06:27 17 August 2013
Official figures show that there were 2.9million patients in June who were waiting for NHS treatment or operations. This number is 250,000 higher compared to the same month last year. Labour blamed cuts to nursing jobs and overflowing accidents and emergency departments to the increasing number, which reached 5-year high.
The figures were published by NHS England on Thursday after a report by Monitor, the NHS regulator, warned that non-emergency procedures were being cancelled by some trusts in order to effectively deal with higher load of emergency cases.
Shadow Health Minister Andrew Gwynne MP said, as referred to in one report by the Daily Mail: “This year, thousands of extra patients are facing the agony of a long-awaited operation being cancelled as overflowing A&E departments need more and more hospital beds.
“David Cameron wasted £3 billion on an NHS reorganisation that took the focus off patient care. At the same time, almost five thousand nursing jobs were axed and cuts to older people's care budgets left thousands more vulnerable people arriving at A&E."

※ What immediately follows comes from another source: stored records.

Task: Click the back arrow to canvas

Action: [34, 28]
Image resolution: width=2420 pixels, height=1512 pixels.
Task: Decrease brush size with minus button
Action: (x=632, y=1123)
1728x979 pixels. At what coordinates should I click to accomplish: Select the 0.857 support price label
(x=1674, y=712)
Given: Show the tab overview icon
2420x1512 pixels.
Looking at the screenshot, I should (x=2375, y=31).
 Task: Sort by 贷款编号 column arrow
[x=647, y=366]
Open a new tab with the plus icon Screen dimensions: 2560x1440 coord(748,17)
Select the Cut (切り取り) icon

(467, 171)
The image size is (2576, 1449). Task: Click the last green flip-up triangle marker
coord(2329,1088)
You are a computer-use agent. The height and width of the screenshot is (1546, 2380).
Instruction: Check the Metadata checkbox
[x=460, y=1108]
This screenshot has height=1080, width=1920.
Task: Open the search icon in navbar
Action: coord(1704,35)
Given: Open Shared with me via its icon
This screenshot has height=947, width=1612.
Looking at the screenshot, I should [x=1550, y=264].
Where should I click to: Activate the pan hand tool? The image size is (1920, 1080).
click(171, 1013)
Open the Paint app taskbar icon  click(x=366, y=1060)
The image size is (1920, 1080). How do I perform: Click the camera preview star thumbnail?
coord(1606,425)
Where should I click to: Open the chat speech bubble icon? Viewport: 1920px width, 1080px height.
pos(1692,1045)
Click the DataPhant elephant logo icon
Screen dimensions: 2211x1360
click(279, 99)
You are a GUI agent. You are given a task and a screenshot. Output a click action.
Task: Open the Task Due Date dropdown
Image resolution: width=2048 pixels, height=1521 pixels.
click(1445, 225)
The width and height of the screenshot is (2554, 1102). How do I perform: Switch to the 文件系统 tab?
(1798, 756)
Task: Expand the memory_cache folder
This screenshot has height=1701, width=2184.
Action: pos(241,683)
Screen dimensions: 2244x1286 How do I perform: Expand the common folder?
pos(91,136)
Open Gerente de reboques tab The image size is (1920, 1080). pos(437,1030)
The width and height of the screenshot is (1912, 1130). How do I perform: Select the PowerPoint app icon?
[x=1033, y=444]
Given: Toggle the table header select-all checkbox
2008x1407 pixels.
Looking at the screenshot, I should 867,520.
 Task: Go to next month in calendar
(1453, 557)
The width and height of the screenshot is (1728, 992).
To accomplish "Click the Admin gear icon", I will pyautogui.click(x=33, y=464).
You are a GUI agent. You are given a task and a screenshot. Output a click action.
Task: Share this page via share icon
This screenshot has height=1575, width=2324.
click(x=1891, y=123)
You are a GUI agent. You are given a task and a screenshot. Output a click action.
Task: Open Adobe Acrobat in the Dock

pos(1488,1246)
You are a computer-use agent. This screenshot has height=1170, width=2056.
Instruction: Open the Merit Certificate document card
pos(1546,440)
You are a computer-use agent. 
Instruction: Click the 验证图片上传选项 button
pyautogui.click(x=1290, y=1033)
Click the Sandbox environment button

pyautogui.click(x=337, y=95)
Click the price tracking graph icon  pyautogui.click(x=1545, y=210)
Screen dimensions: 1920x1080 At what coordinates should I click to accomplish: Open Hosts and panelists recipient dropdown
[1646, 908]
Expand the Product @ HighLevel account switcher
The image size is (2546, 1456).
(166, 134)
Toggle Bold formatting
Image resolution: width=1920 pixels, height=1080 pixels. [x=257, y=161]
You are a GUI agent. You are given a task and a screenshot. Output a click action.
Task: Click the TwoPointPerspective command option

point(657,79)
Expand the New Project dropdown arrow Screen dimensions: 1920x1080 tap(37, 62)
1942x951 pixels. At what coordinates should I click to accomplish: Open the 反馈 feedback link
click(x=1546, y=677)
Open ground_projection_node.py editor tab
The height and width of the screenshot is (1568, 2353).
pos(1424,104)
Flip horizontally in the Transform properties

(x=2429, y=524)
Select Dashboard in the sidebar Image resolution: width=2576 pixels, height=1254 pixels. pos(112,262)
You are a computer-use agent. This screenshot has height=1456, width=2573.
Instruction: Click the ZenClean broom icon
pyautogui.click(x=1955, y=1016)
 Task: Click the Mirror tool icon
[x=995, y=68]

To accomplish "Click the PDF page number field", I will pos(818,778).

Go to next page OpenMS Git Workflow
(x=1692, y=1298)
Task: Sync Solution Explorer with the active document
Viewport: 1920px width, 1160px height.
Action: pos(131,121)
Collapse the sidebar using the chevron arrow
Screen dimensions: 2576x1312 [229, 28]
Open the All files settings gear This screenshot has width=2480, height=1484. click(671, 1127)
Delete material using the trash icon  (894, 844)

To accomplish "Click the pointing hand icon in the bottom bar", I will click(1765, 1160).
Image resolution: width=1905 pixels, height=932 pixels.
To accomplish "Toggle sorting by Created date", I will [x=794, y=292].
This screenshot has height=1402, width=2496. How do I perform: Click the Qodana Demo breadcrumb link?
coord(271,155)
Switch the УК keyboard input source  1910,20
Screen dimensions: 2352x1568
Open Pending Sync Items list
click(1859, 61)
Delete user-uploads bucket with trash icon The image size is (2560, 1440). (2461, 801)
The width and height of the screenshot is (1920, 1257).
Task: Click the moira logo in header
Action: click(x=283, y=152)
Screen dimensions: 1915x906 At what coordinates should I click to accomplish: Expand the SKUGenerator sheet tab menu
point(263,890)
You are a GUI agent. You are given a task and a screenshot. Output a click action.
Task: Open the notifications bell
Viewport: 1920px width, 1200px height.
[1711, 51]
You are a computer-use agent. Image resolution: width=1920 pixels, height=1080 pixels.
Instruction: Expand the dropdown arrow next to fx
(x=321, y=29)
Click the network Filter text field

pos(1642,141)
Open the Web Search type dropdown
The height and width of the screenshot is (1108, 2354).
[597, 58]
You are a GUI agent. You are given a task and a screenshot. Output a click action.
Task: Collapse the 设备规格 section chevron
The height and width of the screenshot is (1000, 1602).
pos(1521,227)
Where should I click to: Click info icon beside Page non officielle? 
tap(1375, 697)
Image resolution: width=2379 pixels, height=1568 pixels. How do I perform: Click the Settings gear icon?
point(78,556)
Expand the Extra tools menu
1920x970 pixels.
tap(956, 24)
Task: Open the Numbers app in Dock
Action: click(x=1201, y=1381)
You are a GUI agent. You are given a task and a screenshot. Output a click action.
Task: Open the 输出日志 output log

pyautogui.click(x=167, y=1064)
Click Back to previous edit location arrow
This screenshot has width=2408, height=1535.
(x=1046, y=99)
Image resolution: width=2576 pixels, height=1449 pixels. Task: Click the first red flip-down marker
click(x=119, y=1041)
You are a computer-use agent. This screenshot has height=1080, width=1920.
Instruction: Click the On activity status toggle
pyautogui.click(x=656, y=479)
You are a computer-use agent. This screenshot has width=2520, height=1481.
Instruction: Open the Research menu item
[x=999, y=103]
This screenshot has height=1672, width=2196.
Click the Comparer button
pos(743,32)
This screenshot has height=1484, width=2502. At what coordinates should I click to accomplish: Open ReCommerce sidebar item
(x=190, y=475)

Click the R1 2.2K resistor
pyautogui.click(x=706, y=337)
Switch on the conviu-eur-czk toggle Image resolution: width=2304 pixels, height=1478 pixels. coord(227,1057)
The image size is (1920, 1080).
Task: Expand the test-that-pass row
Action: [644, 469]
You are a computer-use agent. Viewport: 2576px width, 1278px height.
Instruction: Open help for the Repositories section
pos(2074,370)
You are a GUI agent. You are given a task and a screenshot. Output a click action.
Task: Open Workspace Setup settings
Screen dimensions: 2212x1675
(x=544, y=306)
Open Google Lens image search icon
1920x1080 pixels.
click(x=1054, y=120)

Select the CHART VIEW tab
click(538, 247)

However, a Department of Health spokeswoman said that the “NHS is performing well.”
They said, as referred to in the same report by the Daily Mail: "But despite this average waiting times are low and stable and the number of patients waiting longer than 18 weeks is nearly 55,000 lower than in May 2010, and the number of people waiting for more than a year to start treatment is the lowest it has ever been."